# Required action
Retype the passage of the Georgia restaurant closures article that begins at the words "Rising costs, shrinking" and ends after "decisions—they’re community losses.".

# Exercise text
-- -- --

In 2025, Georgia’s restaurant landscape is shifting in painful and visible ways. Across Savannah, Atlanta, and beyond, longtime dining institutions and neighborhood favorites are shutting their doors—with little warning and much sadness.
Rising costs, shrinking margins, and post-pandemic pressure are squeezing operations already running on razor-thin profit (see also factories). These closures aren’t just business decisions—they’re community losses.
Below are some of the most prominent restaurant closures in Georgia this year, and what they reveal about where the industry is heading.

The Lady & Sons (Savannah)
Final service: July 31, 2025
After more than three decades, Paula Deen and her sons quietly shuttered The Lady & Sons (alongside The Chicken Box) with a brief announcement: “July 31st was the last day of service.”
What made this closure especially jarring was how sudden it felt. Windows were brown-papered overnight; frequent visitors say the dining rooms were still busy up until the last day.
For Savannah, the loss is more than symbolic. The Lady & Sons was more than a restaurant—it was a tourist pilgrimage, a Southern comfort staple, and a local landmark. Its closure echoes one of the harshest realities of 2025: no legacy or brand equity is immune when operating costs surge and consumer patterns shift.
Jekyll Brewing
Closed: by May 11, 2025 (Mother’s Day weekend)
From Alpharetta to Woodstock and beyond, all four Georgia locations (and its Florida location) of Jekyll Brewing abruptly shut down by mid-May.
Per Fox 5 Atlanta, former employees reported that final paychecks went unpaid, many heard of the shutdown through the grapevine, and some were left stunned by how fast things unraveled.
A regional craft brewer once viewed as a rising star, Jekyll’s disappearance underscores how volatile the brewpub model is when margins shrink and capital becomes constrained. For fans of local beer and taproom culture, it’s a sharp reminder: even well-loved brands can vanish overnight.
Taco Mac (Virginia-Highland flagship)

-- -- --

# Dataset section
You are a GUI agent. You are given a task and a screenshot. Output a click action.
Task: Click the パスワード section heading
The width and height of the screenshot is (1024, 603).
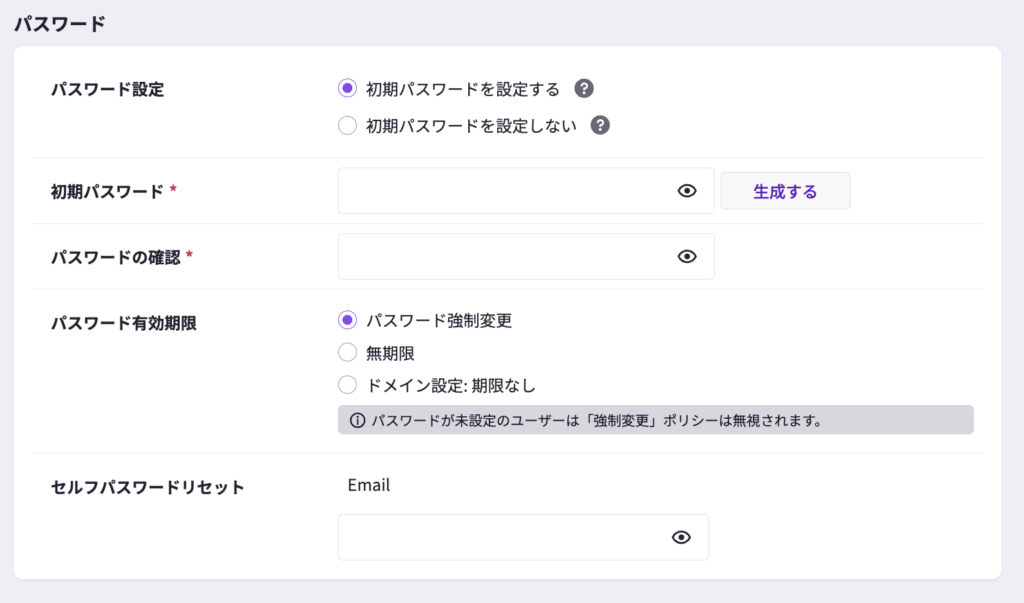tap(60, 24)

-- -- --

# Output
Rising costs, shrinking margins, and post-pandemic pressure are squeezing operations already running on razor-thin profit (see also factories). These closures aren’t just business decisions—they’re community losses.